As soon as the float gets to the rock, it will go down. Either because of the suction of turbulence or a fish just ate it. In either case, keep the tip of your rod low to the water and reel like crazy. This is the only way to set the hook with this extremely awkward rig. Our target is always stripers but we catch way too many blackfish using this technique, mainly at a time in the season when we can’t keep them. They are almost all lip hooked, so they make for a good release.
But, there are worse problems to have than catching too many fish. The stripers usually range from 22 to 34 inches, with most in the 24- to 28-inch size. They almost always run you over the jetty, so it’s a delicate balance to keep good pressure on the fish without breaking him off. As soon as we are tight, I like to put the boat in gear with no gas and try to pull the fish gradually off the rocks. Once it is out of the jetty, you can usually slug it out to victory in the open water.

BOX ‘EM UP |
If you invest in these worms, you can get some mileage out of them if you do the maintenance. No matter what they sell you the worms in, you have to keep them in a cardboard box. If they came in a plastic bag, the clock is already ticking on their expiration. Move them to a cardboard box lined with newspaper. Keep them in a cooler with ice, making sure the bottom of the box never hits the freshwater thaw. This means constant draining and re-icing the cooler. You could also keep them in a refrigerator but I prefer the wet environment of a cooler rather than the drier mechanical air.
Every day, flip the box over. They come with a good amount of grass to help keep them alive, and they’ll work their way through the grass to create a ball of worms; flipping the box allows them to work through the grass again. Every three days you need to transfer the worms and grass to a bucket of bay water. This will cleanse all the waste out. Change the newspaper and after a 10-minute soak, put the worms and grass back in the cardboard box. It’s fine if the grass is wet, it’s actually beneficial. |
During the summer months, I like to tip a 3/8-ounce shad dart with a 2-inch piece of worm. That small piece will stretch out as you fish it. You don’t want to use big pieces, but you do need to maintain that small piece to make sure it always has a little life in it.
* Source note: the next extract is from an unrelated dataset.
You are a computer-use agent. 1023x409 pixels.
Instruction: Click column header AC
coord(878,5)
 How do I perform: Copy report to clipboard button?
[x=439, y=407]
Just rest the jig in the palm of your hand and if the little legs on the fringe of the worm have some movement, that means the juices, scent, and all that goodness, are still intact.
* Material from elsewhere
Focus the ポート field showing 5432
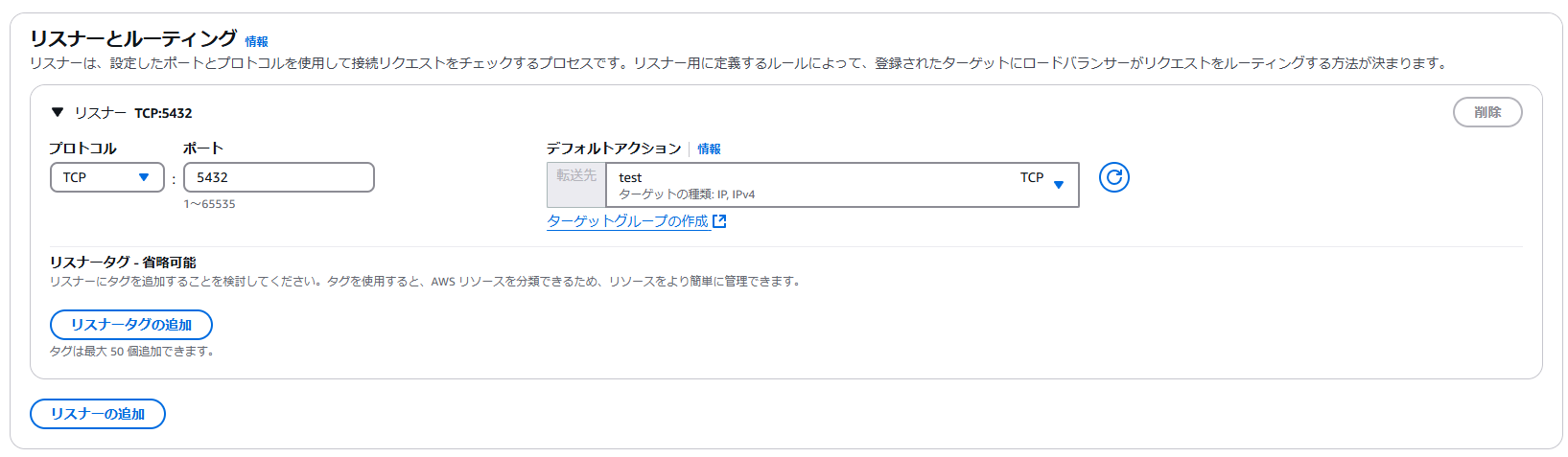Viewport: 1568px width, 457px height. (x=279, y=177)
Any color dart works as long as it’s chartreuse. Also, the jig needs to be bald, no hair. It improves the presentation tremendously. Find 8 to 12 feet of water, go on the drift, and drop it to the bottom and vertical jig it with long sweeps. You are now fishing for every species of fish in the bay, especially weakfish, fluke, kingfish, blowfish, spots, croaker, and more. We’ve also used this technique in the past when tight to the sod banks and catch half pint stripers on 10-pound spinning rods. This would also work best on the outgoing tide when you get a drift right down the bank, and if there are any weakfish in there they will crush it!
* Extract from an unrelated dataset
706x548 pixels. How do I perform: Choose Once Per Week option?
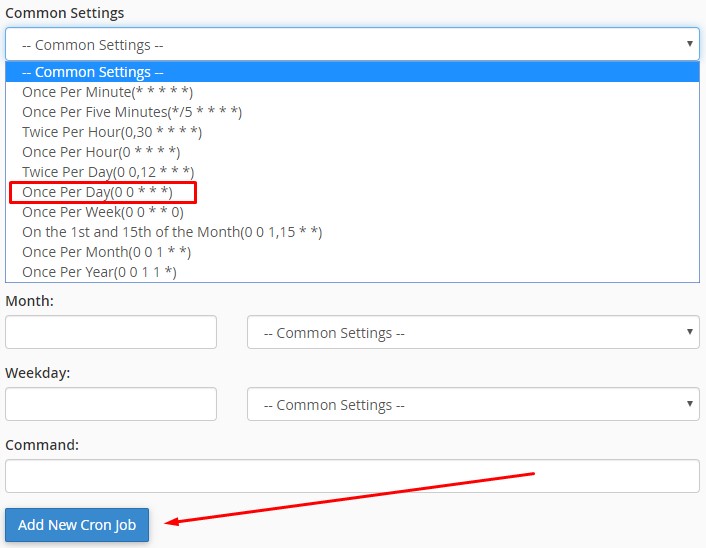[x=103, y=212]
While many bait and tackle shops carry bloodworms in the spring, few stock sandworms much any longer; however, the folks at the shop usually can order the sands for you. Yes, they are a pain in a neck to find, they’re high maintenance to keep, and then can be messy to handle (with a good chance you will be grabbed by their claws at the top of the head at some point). But they catch everything that swims, so they are so worth the effort.